# Work required:
Which lines in the data below contain the string "height"? Copy each of those lines in full, and treat uppercase and lowercase as different.

# Provided material:
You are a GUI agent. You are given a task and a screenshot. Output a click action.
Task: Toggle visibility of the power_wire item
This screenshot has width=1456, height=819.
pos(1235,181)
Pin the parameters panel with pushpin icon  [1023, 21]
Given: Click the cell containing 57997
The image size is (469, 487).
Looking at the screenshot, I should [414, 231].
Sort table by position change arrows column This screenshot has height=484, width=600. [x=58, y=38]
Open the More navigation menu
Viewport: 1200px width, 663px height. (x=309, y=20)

---

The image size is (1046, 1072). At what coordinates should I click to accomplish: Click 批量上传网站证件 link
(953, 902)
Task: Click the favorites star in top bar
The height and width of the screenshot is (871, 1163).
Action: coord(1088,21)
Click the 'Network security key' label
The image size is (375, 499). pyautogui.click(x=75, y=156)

# Task output:
This screenshot has width=1456, height=819.
Sort table by position change arrows column This screenshot has height=484, width=600. [x=58, y=38]
Viewport: 1200px width, 663px height. (x=309, y=20)
The height and width of the screenshot is (871, 1163).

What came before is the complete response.